Today’s Captain Renault Moment

London School of Economics faculty: Saif al-Islam Gaddafi was such a nice young man, we never knew he would have anything to do with the mass killing of the people of Libya. But we see now that he’s made a tragic choice, and so we’re going to go about making a few changes here once we cash the remaining checks sever ties to Gaddafi-funded projects.

Am I being too self-righteous? This is an underlying issue in most elite educational institutions. We admit talented students from a variety of backgrounds all around the world, including from very wealthy and/or powerful families. I don’t inquire into backgrounds at all if I can avoid it. It once took me four years to figure out that a student of mine was related to one of our biggest donors even though she had the same last name. So maybe I’ve educated a small-potatoes version of Gaddafi, for all I know, someone who is right now serving as the Deputy Underminister in an Interior Ministry and signing off on torture orders. I might be the guy in the news some day saying what a nice young man or woman that person was and I just don’t understand how this happened. You always know that you might be involved in educating a seemingly decent person who uses the credential to gain entry to an important profession, move into a leadership role and become a social malignancy.

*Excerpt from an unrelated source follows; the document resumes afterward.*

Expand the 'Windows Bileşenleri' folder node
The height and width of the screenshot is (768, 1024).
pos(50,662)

Students are the agents of their own education and they’re responsible for how they use that education. You don’t refuse to admit a qualified applicant because of their parents or background. That said, there is also no requirement to be stupid about people in general or one person in particular. One of the basic roles of the London School of Economics and some of its most immediate peer institutions in the contemporary global economy is to grant technocratic credentials to the well-connected children of authoritarian functionaries. At some point, decisions that look one way when you’re inside the intimate dialogue of one teacher to one student look another way at larger scales.

Maybe you need to admit and teach the Saif Gaddafis: pulling on that thread might unravel a tapestry full of unpredictability and beauty. You don’t need to suck up to them, take their money to create Potemkin institutes, or to believe when they write an utterly standard piece of technocratic gospel about best practices and democratization that they believe it for a minute. What LSE faculty should have seen in Gaddafi’s dissertation is another mode of mimicry, a kind of neoliberal pantomime. It should have reminded them of how little in the end any of the white papers and policy summits and good-governance roadshows do to actually change the regimes which are the most odious examples of bad governance, and how easy it is to tailor a certain kind of earnest social science into some new clothes for the emperor.

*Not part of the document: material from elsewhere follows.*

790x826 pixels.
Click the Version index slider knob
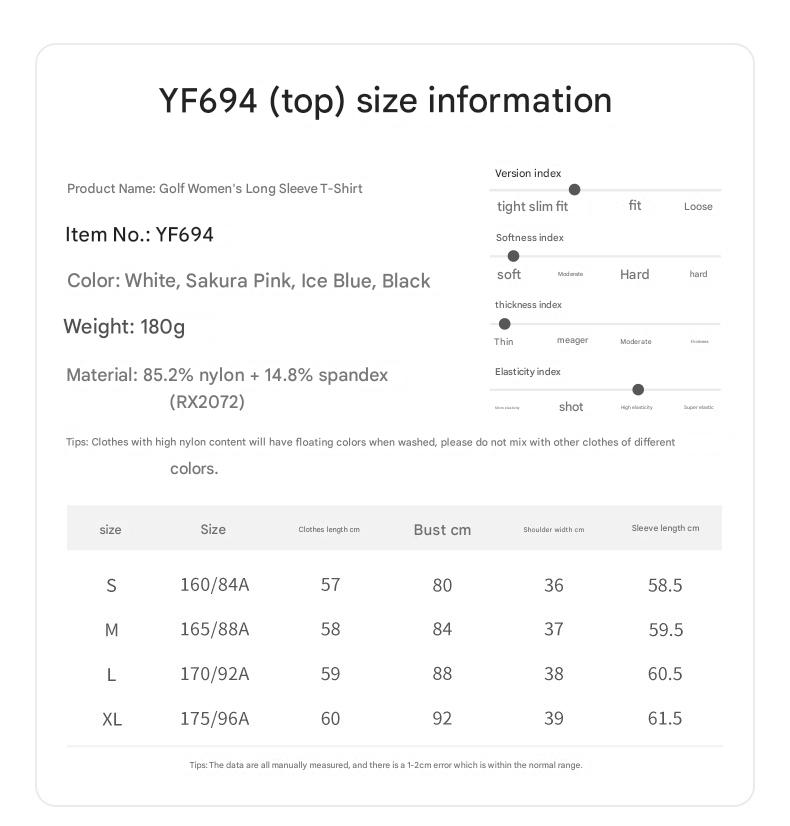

I grant this: we all will in our lives cash a check that we shouldn’t have cashed, accept an invitation where the menu at dinner turns out to be pure poison. Most of us will know and appreciate a person who will suddenly reveal themselves to be capable of malice, destruction or extraordinary evil and wonder both at why we didn’t know it before and how to reconcile this revelation with what we already know about that person, how to explain to victims and observers that what seems simple to them is in fact complex, human, mysterious.

I can find some sympathy in the case of Saif Gaddafi’s teachers for David Held, but it’s hard to feel the same for Benjamin Barber. Rather than begging for a more reflective, contemplative understanding of the human heart, Barber is doubling down. And the reason, as this discussion at Lawyers, Guns and Money makes clear, is that Saif Gaddafi’s choices have uncloaked some of Barber’s choices, that he’s been acting as an auxiliary member of the regime, a lobbyist, a geopolitical launderer. So he talks of tragedies to come in Libya in order to not have to have an accounting of the mountain of tragedy beneath his own feet.

Barber is hardly the last intellectual to have talked himself into an appreciation for a tyrant’s supposed past accomplishments via a sovereignty fetish: I still run into people in my own field who are trying to sell the line that Robert Mugabe was an upstanding crusader for justice until some mysterious dark side of the Force turned him bad.

Once you sign on to be a court jester, it’s hard to give up playing the fool.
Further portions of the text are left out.